_Problem to work on_
Pick out every line of the entries below that contains the word "item", matching its case exactly.

_Records drawn from a data source_
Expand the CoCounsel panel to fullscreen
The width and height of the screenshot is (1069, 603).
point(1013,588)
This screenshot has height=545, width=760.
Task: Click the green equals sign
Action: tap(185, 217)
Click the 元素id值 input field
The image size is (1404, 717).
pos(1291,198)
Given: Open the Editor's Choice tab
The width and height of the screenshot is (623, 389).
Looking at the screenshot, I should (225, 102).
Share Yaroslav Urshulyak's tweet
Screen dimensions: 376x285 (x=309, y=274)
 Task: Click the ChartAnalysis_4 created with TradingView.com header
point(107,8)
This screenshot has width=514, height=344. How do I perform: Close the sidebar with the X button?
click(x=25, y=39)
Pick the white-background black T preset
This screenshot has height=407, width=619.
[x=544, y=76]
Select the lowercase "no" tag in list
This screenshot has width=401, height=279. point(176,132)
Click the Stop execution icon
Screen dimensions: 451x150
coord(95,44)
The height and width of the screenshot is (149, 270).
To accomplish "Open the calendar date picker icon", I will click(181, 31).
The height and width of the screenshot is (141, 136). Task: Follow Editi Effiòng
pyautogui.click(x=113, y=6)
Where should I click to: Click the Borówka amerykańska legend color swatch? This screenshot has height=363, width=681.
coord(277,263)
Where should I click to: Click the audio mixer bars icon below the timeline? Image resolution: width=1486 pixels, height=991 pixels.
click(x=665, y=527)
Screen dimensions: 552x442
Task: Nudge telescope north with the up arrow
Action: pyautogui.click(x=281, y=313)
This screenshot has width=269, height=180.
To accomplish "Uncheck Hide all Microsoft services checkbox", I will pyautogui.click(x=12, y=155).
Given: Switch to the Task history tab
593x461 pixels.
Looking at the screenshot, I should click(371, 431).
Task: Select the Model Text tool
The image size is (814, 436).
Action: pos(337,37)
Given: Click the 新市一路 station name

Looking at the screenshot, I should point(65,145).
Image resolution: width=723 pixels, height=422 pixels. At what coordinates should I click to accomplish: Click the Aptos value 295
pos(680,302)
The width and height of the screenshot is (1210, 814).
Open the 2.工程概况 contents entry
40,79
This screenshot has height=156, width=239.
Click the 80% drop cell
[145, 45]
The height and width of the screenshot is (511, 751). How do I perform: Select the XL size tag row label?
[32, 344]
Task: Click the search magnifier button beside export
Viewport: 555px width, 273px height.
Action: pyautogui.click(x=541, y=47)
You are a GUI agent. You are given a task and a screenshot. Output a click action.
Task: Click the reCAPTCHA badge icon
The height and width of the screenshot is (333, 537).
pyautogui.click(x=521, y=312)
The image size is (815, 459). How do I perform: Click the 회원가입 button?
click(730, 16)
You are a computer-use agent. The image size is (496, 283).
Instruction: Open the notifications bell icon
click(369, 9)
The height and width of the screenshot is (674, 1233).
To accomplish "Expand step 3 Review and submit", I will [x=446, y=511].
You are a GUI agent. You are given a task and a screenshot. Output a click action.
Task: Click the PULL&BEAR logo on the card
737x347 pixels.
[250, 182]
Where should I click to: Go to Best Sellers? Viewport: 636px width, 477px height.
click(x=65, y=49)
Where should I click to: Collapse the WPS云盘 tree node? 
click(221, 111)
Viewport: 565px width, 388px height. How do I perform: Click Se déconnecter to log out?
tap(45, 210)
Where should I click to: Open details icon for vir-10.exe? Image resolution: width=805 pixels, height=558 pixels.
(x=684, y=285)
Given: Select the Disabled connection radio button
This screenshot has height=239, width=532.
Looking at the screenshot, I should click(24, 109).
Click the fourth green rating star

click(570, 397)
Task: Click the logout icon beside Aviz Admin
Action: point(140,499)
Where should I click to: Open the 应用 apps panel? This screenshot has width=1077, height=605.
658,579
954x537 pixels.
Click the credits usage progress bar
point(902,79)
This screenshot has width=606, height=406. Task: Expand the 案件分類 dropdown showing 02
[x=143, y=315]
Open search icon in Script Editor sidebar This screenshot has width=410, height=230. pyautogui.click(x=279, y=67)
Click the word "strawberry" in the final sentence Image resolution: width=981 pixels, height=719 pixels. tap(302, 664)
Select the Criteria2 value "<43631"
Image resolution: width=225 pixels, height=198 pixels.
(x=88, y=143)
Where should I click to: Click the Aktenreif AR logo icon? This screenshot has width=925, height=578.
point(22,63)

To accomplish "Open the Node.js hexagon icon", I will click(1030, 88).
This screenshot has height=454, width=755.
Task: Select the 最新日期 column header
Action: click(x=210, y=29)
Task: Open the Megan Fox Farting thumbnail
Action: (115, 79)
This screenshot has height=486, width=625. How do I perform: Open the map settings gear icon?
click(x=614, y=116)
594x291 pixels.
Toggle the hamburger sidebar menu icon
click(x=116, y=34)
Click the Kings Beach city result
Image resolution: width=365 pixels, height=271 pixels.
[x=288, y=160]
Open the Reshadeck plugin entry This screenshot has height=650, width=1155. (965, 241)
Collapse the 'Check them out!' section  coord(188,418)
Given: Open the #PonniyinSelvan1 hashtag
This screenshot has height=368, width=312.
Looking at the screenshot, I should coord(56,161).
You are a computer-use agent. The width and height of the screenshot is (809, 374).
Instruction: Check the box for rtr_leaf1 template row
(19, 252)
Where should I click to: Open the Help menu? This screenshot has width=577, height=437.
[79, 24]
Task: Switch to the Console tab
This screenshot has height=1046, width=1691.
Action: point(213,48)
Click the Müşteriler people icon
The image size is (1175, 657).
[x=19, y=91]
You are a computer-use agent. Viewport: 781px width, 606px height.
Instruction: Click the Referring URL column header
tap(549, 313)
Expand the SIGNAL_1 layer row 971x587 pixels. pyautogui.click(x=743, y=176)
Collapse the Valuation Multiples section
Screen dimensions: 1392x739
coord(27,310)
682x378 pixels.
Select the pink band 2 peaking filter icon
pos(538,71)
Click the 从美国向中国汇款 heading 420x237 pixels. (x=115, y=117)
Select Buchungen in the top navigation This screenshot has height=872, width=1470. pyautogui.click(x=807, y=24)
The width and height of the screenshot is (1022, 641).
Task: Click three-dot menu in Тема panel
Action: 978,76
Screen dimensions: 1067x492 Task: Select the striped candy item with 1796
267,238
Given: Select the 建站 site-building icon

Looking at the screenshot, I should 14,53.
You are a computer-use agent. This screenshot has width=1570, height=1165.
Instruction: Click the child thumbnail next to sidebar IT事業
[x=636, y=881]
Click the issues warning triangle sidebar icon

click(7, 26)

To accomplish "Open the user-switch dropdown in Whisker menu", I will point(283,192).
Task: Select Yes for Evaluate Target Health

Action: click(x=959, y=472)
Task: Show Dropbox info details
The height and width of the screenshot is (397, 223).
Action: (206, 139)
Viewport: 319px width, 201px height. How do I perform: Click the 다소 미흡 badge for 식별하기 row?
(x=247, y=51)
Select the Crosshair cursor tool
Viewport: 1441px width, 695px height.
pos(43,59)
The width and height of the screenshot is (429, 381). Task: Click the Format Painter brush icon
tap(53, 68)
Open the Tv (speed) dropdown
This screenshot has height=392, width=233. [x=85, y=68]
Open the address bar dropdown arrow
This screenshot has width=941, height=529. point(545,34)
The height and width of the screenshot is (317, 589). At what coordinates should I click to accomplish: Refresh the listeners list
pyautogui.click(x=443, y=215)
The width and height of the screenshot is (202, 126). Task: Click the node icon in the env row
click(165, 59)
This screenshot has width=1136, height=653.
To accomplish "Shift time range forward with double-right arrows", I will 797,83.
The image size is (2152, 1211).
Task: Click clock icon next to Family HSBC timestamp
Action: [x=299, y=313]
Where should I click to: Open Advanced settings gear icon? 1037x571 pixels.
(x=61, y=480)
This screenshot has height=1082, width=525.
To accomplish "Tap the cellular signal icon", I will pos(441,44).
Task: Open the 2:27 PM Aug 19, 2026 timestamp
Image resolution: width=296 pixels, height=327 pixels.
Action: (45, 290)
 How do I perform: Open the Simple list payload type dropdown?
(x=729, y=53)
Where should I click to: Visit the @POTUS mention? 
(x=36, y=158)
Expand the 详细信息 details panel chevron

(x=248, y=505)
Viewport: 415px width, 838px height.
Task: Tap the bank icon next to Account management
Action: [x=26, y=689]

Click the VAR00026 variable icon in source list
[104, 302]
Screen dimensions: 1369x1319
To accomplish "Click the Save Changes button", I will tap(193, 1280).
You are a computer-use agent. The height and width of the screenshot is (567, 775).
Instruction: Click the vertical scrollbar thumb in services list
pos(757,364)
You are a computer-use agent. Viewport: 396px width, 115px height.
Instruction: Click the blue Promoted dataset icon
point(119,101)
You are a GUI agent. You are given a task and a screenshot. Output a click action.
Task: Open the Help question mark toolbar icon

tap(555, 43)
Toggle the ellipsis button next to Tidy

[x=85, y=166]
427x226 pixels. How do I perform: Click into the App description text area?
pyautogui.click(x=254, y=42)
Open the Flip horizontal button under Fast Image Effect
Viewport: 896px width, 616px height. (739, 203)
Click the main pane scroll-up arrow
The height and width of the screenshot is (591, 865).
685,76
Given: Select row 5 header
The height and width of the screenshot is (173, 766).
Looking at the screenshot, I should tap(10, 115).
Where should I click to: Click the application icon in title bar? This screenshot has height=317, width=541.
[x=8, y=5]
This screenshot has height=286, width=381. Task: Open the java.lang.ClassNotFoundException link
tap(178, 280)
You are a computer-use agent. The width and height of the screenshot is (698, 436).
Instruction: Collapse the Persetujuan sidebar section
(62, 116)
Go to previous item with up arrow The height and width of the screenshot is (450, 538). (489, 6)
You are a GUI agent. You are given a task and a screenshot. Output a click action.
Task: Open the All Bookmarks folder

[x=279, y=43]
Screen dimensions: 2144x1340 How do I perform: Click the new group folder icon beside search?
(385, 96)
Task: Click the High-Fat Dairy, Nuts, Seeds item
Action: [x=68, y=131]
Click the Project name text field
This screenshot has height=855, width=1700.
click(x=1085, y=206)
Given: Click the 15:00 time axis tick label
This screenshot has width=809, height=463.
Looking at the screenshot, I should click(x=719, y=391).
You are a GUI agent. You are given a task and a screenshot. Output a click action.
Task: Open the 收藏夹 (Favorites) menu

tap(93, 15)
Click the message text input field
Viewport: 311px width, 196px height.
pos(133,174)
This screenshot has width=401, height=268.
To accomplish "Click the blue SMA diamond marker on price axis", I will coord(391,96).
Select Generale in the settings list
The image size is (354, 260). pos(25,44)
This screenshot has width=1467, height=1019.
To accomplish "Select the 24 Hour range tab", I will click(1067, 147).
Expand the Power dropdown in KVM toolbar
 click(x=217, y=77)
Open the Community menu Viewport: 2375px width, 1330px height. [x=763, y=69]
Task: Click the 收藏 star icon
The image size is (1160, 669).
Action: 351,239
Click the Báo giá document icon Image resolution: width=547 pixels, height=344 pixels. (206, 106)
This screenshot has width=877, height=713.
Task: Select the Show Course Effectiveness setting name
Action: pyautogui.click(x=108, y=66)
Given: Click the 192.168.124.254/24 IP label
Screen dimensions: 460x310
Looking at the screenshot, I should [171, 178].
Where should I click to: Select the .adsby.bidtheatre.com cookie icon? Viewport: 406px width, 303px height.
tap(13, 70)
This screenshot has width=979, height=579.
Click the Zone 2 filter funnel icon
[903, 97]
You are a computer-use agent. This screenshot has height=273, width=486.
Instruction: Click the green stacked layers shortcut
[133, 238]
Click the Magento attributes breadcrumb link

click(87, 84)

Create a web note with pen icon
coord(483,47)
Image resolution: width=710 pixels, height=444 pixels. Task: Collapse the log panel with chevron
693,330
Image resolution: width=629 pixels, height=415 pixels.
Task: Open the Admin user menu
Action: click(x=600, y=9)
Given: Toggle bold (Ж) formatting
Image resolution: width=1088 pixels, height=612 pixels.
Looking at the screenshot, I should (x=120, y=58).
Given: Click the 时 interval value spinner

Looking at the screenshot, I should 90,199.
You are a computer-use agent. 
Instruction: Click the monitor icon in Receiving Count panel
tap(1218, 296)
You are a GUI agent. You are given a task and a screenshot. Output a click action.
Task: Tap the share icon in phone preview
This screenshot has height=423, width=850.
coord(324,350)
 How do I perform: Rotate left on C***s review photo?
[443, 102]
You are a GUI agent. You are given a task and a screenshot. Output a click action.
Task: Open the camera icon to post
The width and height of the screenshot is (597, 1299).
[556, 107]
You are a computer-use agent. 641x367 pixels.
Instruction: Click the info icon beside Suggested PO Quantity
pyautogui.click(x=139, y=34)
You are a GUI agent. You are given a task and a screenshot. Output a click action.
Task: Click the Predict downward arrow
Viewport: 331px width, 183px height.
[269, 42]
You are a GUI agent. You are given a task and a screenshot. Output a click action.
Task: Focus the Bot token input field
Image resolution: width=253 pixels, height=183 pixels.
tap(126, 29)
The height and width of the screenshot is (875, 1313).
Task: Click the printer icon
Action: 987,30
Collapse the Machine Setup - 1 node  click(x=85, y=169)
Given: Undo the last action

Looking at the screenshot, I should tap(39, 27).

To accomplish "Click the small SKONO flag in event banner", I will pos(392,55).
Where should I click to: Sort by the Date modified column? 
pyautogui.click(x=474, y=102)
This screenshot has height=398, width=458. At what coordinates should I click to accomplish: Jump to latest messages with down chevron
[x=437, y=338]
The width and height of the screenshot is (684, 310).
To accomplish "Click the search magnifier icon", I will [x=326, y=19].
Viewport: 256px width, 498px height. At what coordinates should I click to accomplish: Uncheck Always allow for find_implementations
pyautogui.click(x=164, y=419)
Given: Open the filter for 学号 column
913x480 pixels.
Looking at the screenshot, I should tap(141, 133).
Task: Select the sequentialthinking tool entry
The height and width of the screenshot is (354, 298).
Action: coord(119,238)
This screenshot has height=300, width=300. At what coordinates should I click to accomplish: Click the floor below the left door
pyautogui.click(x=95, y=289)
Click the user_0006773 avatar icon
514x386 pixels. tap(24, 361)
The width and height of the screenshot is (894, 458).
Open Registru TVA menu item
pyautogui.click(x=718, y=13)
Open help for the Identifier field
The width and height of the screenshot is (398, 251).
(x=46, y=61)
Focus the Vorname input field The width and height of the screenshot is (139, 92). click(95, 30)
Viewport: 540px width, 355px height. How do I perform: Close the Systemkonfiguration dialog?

_Result below_
Screen dimensions: 1067x492 Task: Select the striped candy item with 1796
Go to previous item with up arrow The height and width of the screenshot is (450, 538). (489, 6)
Task: Click the High-Fat Dairy, Nuts, Seeds item
Open Registru TVA menu item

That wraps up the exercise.